Aim: To identify and analyze the clinical presentation, etiopathology, management and outcome of patients with acute mechanical small bowel obstruction. Materials and methods: This is a prospective study of patients admitted with acute mechanical small bowel obstruction between 2001 and 2006. Results: Of the 300 patients included in the study, 296 (98.66%) patients presented with abdominal pain, while distention of the abdomen was the most common physical finding on clinical examination, which was present in 236 (78.66%) patients. Ascaris lumbricoides (44.60%) and adhesions (34.0%) were the most frequent causes of obstruction. 86 patients (28.66%) were managed conservatively and 214 (71.33%) patients were operated on. Simple obstruction was present in 190 (63.33%) patients, while strangulation was present in 110 (36%) patients.

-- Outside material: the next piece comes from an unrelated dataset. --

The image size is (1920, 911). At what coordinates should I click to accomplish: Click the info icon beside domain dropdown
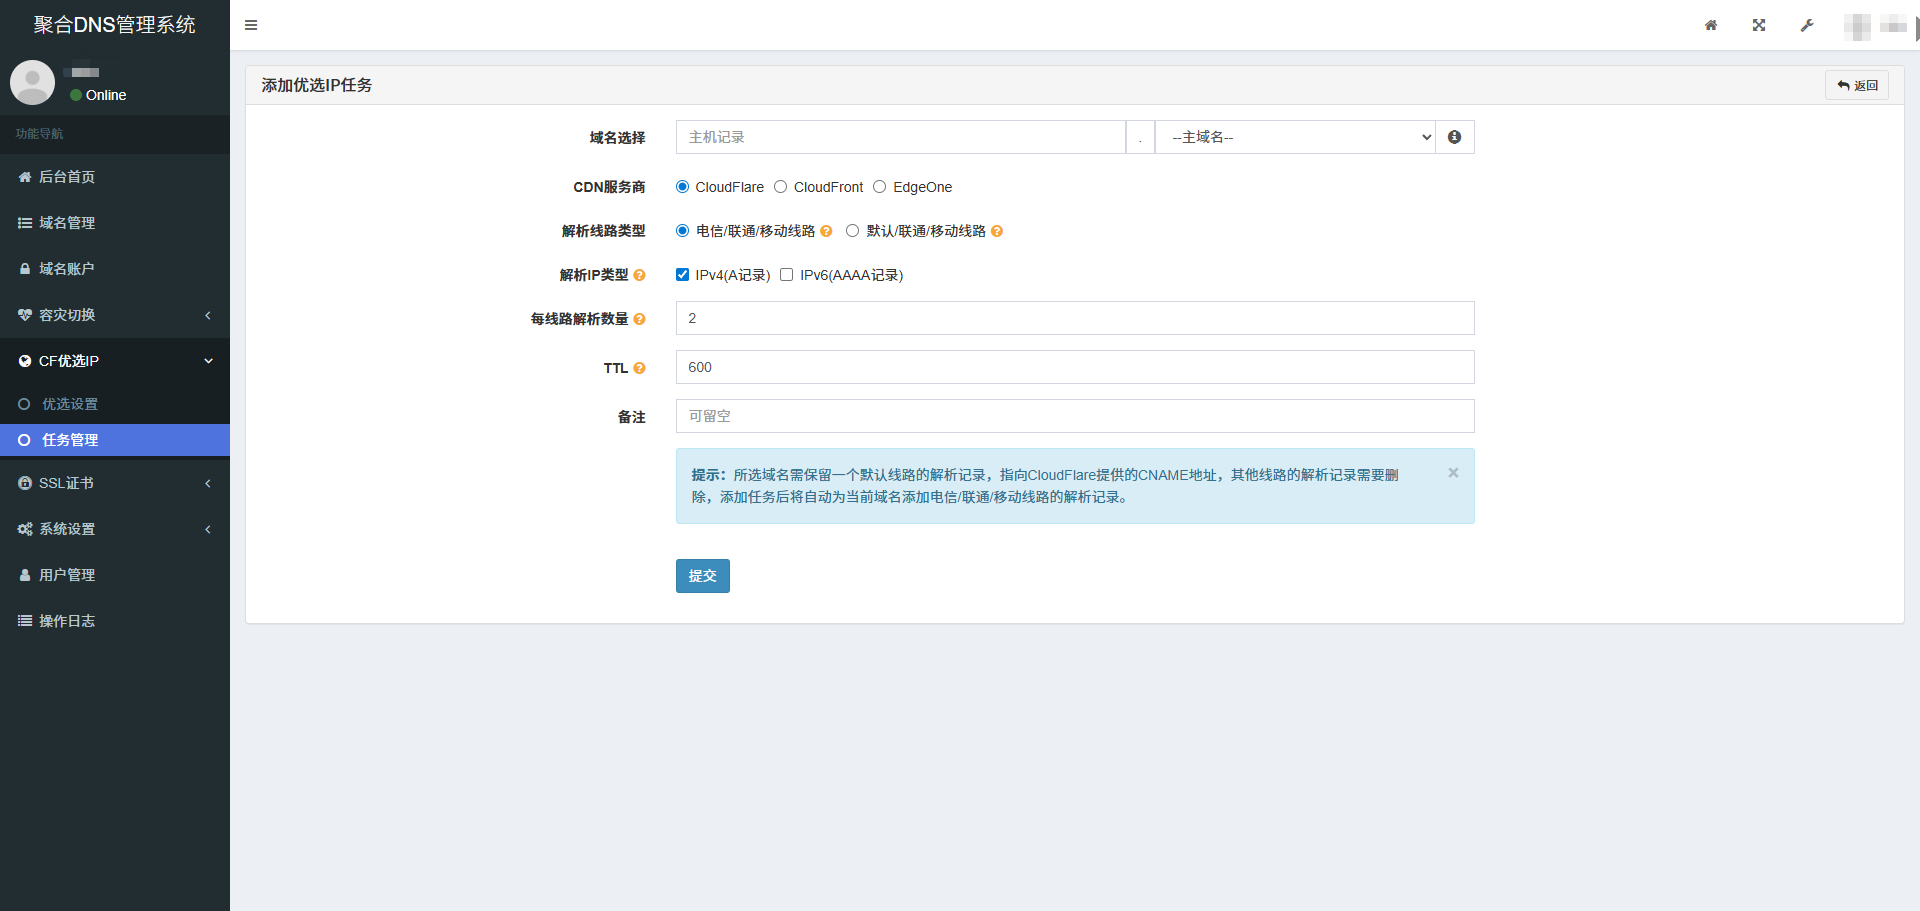click(1454, 137)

Intussusception was the most common etiology associated with non-viable strangulation, which was present in 12/14 patients (85.71%). Enterotomy and adhesiolysis were the most commonly performed operative procedures (28.97% & 14.95% respectively). Superficial surgical site infection was the most frequently noted complication – 84/300 (28.0%). Septicemia was the commonest cause of mortality in our series – 4/300 (1.33%). Conclusion: Abdominal pain and distention of the abdomen are the most common symptoms and physical findings in patients presenting with acute mechanical small bowel obstruction (SBO). Worm (ascaridial) obstruction is the most common cause of obstruction followed by postoperative adhesions. Although all patients were managed conservatively to start with, the operative rate in our series remained very high because it is very difficult to distinguish simple from strangulation obstruction on clinical, biochemical and/or radiological grounds with certainty.